*TRY IT*
The data below holds a line containing "Tubo LED Osram" and a line containing "accesorio (395, 1377)"; please quote exactly those two lines and every line between them, and nothing else.

[Stored data entries]

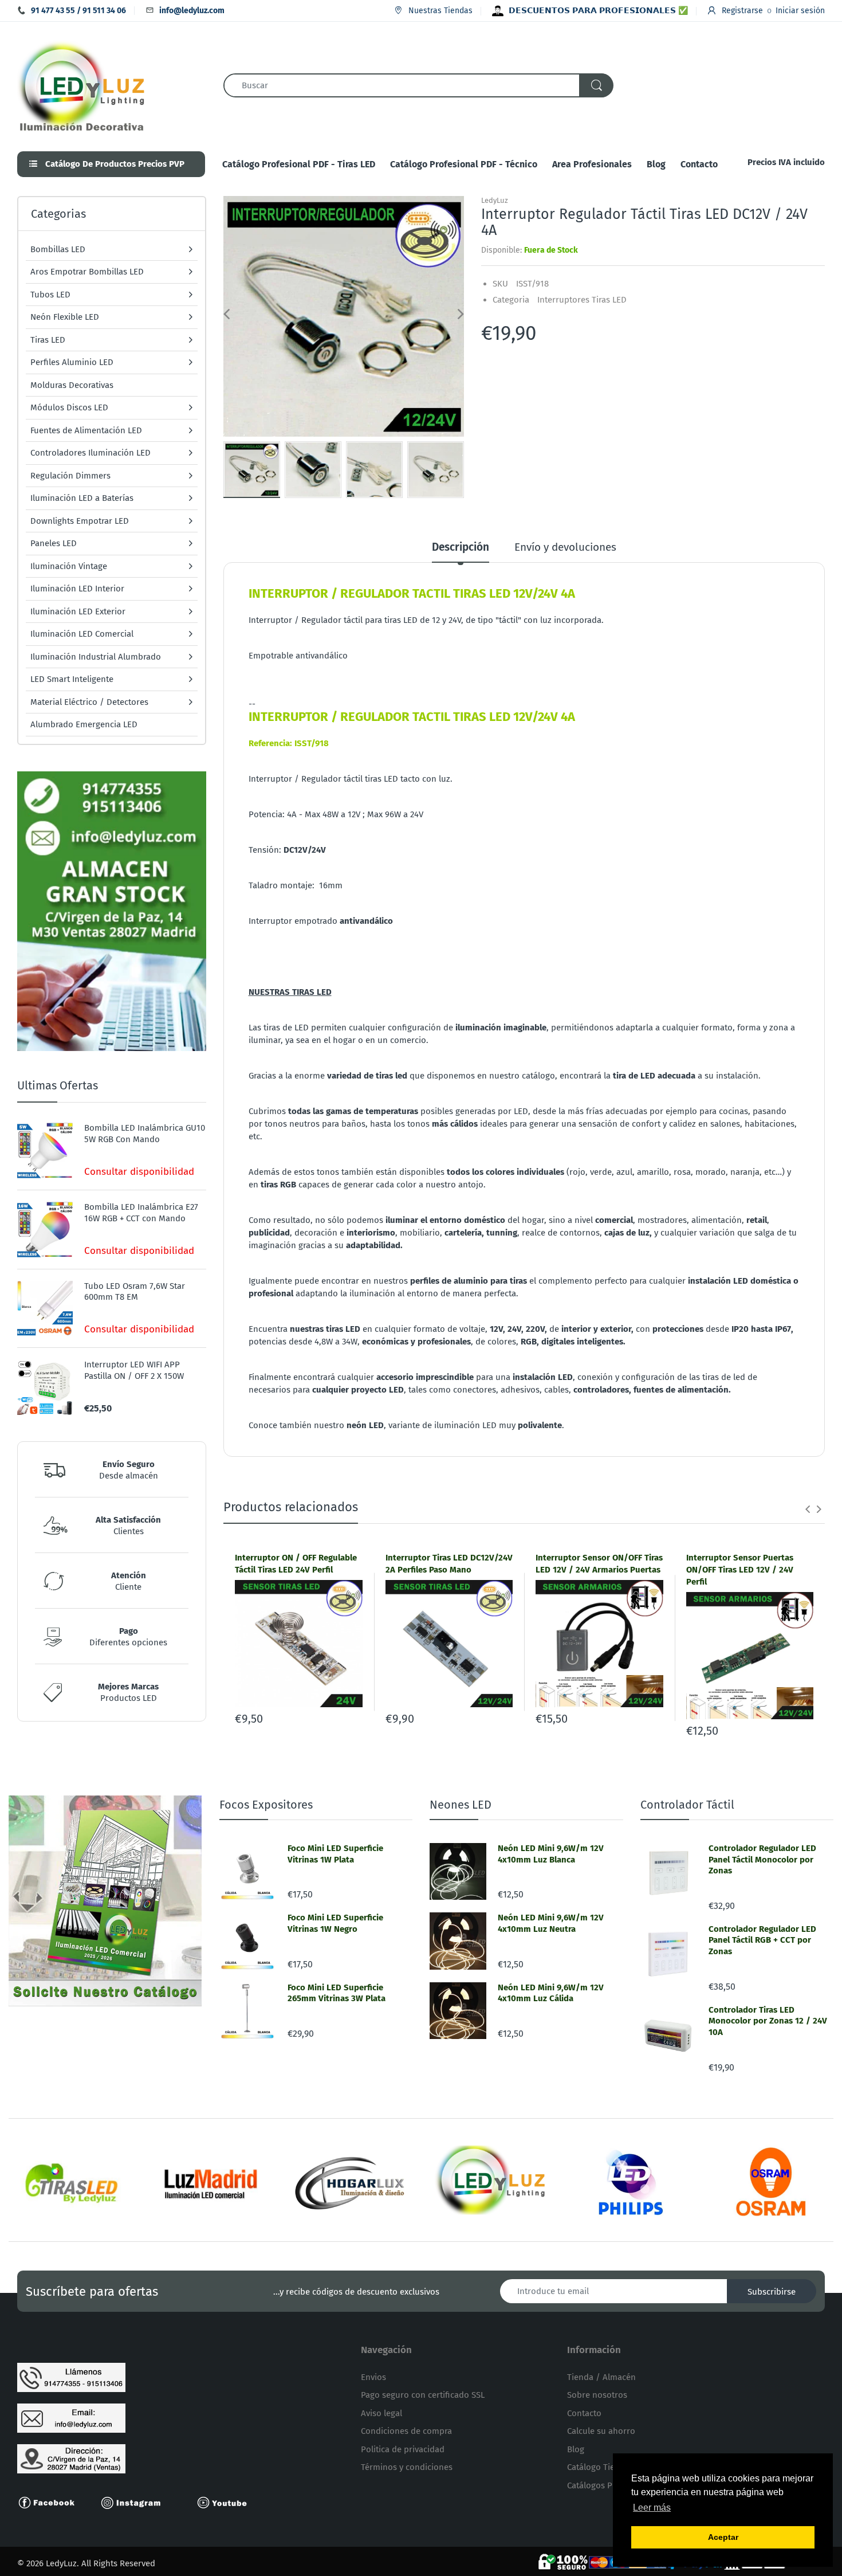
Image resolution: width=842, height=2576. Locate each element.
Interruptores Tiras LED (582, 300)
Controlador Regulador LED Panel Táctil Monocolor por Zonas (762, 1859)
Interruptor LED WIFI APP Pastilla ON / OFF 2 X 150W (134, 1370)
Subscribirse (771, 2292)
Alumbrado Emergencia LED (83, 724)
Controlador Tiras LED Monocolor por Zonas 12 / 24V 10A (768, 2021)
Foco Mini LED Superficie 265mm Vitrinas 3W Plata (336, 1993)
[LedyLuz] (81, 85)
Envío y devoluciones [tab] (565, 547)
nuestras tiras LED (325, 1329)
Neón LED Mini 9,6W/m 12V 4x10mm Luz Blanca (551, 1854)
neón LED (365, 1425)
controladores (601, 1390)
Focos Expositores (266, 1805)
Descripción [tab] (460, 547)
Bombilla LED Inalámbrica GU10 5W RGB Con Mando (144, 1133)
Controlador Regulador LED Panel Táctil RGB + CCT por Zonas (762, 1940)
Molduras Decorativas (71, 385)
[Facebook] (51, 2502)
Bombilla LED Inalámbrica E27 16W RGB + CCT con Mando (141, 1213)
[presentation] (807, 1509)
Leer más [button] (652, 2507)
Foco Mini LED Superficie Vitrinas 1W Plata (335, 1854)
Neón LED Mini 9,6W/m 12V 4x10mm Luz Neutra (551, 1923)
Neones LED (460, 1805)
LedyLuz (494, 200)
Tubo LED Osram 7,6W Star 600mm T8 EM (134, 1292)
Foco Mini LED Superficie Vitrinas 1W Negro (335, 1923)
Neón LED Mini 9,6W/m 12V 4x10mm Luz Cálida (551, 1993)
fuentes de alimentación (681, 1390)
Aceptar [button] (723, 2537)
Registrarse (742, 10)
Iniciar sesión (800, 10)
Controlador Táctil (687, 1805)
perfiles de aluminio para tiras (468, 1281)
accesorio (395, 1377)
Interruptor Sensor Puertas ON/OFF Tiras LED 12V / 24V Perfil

*SOLUTION FOR THIS EXERCISE*
Tubo LED Osram 7,6W Star 600mm T8 EM (134, 1292)
Foco Mini LED Superficie Vitrinas 1W Negro (335, 1923)
Neón LED Mini 9,6W/m 12V 4x10mm Luz Cálida (551, 1993)
fuentes de alimentación (681, 1390)
Aceptar [button] (723, 2537)
Registrarse (742, 10)
Iniciar sesión (800, 10)
Controlador Táctil (687, 1805)
perfiles de aluminio para tiras (468, 1281)
accesorio (395, 1377)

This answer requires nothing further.